Officials say they are hopeful that the plan can be fulfilled. Peck said the first step will be to review the data from the January count of the homeless, then to figure out the best steps to move forward.
The city is working toward the goal at a time when the unsheltered homeless population is rising nationally. In the most recent U.S. Department of Housing and Urban Development report to Congress on homelessness, the number of unsheltered people was up by 4,300.
In the Little Rock metropolitan area, 55 percent of the 990 homeless people counted in 2017 were living in the woods or on the streets. The numbers from January's count aren't available yet.
"There's been a lot of division within the coalition in the past, but in the past, I would say, 12 months, there's been so much collaboration," Peck said. "... And I think that division is slowly fading and that people have a real commitment to address the unsheltered. I feel very optimistic about it."
Peck went to Chicago in the spring of 2018 with City Manager Bruce Moore to learn more about the institute's program. Officials from the Institute of Global Homelessness visited Little Rock in November to tell service providers about the plan. Little Rock was the eighth city to join the initiative.

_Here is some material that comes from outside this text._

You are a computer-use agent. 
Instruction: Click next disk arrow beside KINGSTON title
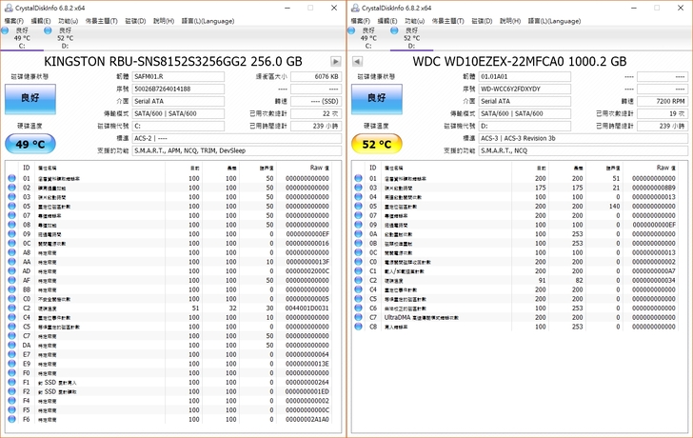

There are 10 participating cities across the world so far, and all have agreed to reduce or end street homelessness -- whether citywide, in a certain population or in part of the city, according to the institute's website.
The other cities are: Adelaide, Australia; Brussels; Edmonton, Canada; Glasgow, Scotland; Greater Manchester in the United Kingdom; Rijeka, Croatia; Sydney; Tshwane, South Africa; and Chicago.
Homeless Coalition President Sandra Wilson said that as long as organizers for the city's push stay in contact with coalition members, the initiative will be successful. Wilson is an ex officio member of the "vanguard city" steering committee.
The coalition has been working in smaller groups on issues such as transportation, health care, employment and shelter needs for the homeless. Members helped push to get 1,000 free bus passes for the homeless, a program that started this month.
"I feel hopeful with this being something we can work together as long as we keep this coordinated," Wilson said.